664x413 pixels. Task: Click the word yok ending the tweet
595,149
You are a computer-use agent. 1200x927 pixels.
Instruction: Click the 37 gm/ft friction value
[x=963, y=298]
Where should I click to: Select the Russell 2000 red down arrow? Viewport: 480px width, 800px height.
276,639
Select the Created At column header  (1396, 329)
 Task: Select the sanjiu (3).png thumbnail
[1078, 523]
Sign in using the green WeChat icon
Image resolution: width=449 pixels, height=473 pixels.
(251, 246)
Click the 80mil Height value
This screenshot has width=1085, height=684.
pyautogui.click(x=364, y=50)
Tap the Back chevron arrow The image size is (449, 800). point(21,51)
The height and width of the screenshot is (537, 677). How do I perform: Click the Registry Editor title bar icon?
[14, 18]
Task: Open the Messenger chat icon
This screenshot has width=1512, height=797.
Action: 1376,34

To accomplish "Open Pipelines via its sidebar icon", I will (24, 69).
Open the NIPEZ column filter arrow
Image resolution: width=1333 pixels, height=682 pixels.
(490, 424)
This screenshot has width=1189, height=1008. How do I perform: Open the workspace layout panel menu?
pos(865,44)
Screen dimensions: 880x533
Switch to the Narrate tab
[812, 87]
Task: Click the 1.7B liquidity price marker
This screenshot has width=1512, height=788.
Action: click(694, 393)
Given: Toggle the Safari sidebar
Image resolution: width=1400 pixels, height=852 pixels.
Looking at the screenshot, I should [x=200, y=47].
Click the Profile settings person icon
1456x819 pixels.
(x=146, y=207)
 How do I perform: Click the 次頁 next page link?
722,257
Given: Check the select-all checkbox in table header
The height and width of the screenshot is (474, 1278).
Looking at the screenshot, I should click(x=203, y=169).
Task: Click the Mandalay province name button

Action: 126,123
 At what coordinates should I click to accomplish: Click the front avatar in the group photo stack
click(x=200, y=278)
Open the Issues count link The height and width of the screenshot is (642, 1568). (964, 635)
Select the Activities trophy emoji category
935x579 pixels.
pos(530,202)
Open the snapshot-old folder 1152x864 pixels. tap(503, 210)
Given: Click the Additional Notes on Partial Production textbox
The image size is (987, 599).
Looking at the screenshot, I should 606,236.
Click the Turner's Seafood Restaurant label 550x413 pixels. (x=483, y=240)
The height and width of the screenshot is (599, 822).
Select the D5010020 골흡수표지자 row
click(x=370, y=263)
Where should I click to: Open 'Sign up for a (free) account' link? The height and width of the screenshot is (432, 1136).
= = = = = = =
PROBLEM STATEMENT ::
Copy the listing from its first line through the line with "[x=963, y=298]", swapping "friction value" for "friction rating" and keeping everything else the same.

PROBLEM SOLUTION ::
664x413 pixels. Task: Click the word yok ending the tweet
595,149
You are a computer-use agent. 1200x927 pixels.
Instruction: Click the 37 gm/ft friction rating
[x=963, y=298]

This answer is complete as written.